Abstract
The TRPM8 gene encodes the ion channel, which is a cold receptor in afferent neurons of the mammalian somatosensory system. We studied the frequency of haplotype distribution from six SNPs in the TRPM8 gene in Eurasian human populations, including Russians, Kazakhs and Chukchi. Four of the six SNPs are located in exon 7 (rs13004520, rs28901637, rs11562975, rs17868387), rs7593557 is in exon 11. These exons encode parts of the N-terminus, which is necessary for channel functioning in the plasma membrane of neurons. The rs11563071 is in exon 23 encoding part of the C-terminus. The primary difference in population distribution of haplotypes determines the SNP from exon 11 which leads to Ser419Asn substitution in protein. The most pronounced differences in the patterns of diversity and frequencies of haplotypes were observed between Chukchi and Russians. The frequency of major H1 haplotype encompassing the 419Ser gene variant differs in examined populations; 0.738 (Russians), 0.507 (Kazakhs) and 0.337 (Chukchi), p < 0.001. The TRPM8 gene variants encoding 419Asn and carrying the minor alleles of rs28901637 (P249P) and rs11562975 (L250L) in exon 7 are characteristic of Asian populations. The frequency of all 419Asn variants in Chukchi is comparable to that in Africans, however, the minor allele frequencies of rs28901637, rs11562975 in Africans is low. Apparently in the process of human colonization of Eurasia, minor alleles of these SNPs diverged depending on rs7593557 structure in exon 11. We analyzed sequences of five TRPM8 mRNA isoforms extracted by researchers from different tissues. Sequence analysis demonstrates that they are transcribed from major H1 variant of the TRPM8 gene but contain different translation start codons, which are generated by alternative splicing from pro-mRNA.
Highlights
The gene TRPM8 encodes a subunit of Ca2+-permeable nonselective cation channel, belonging to the TRPM subfamily of TRP domaincontaining proteins (Tsavaler et al, 2001)

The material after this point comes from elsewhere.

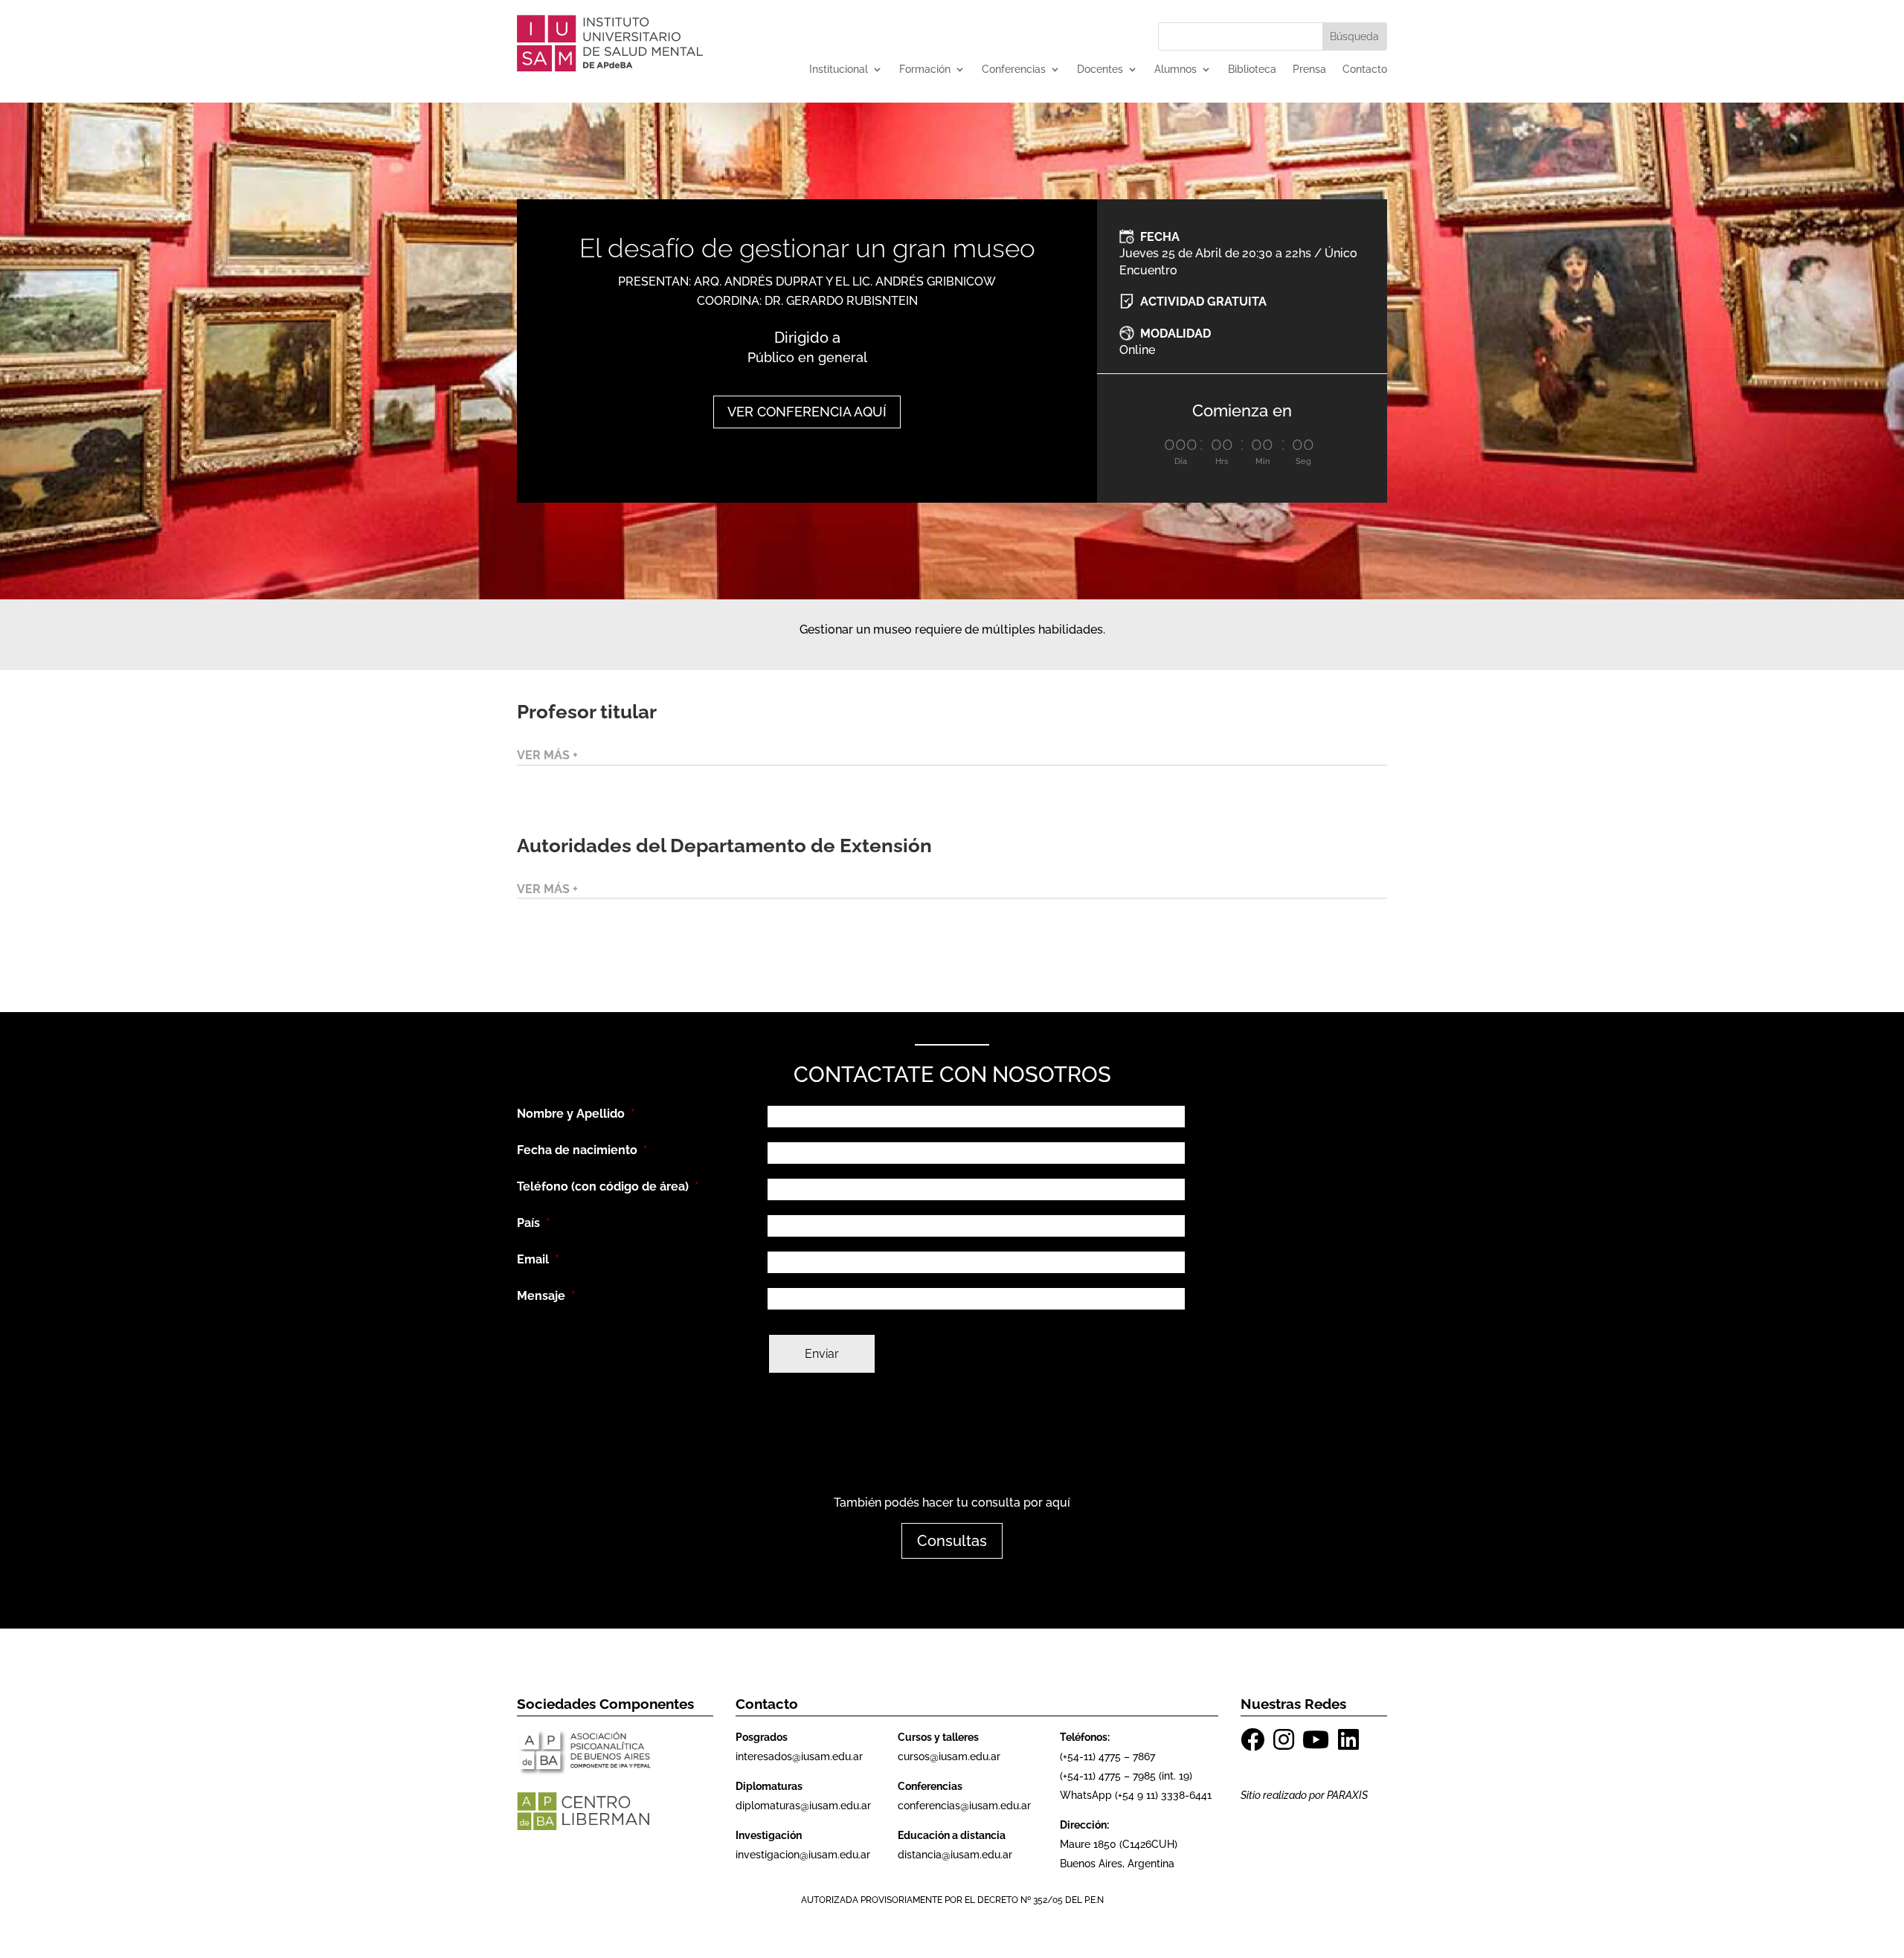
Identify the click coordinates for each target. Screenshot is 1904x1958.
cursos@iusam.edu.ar (949, 1756)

We evaluated the distribution of the alleles at five SNPs located in TRPM8 gene exons 7 and 11 in geographically dispersed Eurasian human populations in order to clear up the potential importance of the N-domain parts encoded by these modifiable exons
The haplotypes can be categorized into two main groups, according to nucleotide substitutions of the rs7593557 SNP at position 5 in each of population samples
Summary
The gene TRPM8 encodes a subunit of Ca2+-permeable nonselective cation channel, belonging to the TRPM (transient receptor potential melastatin) subfamily of TRP domaincontaining proteins (Tsavaler et al, 2001). TRP channels are formed by oligomerization of subunits sharing common structural features, including six putative transmembrane segments (S1–S6), a pore loop linking segments S5 and S6, and cytoplasmic N- and C-terminal (Ramsey et al, 2006). The majority of TRP proteins carry a conserved TRP box (‘VWKFQR’ in TRPM channels) in the C-terminal domain, adjacent to the S6 segment. Many of these proteins, including TRPM8, are involved in Ca2+ homeostasis in response to extracellular and intracellular physical and chemical factors. The modulation of TRPM8 protein activity is coupled with basic biochemical and physiological processes related to thermal sensitivity, proliferation, and apoptosis (Zhang, Barritt, 2006; Yee, 2015)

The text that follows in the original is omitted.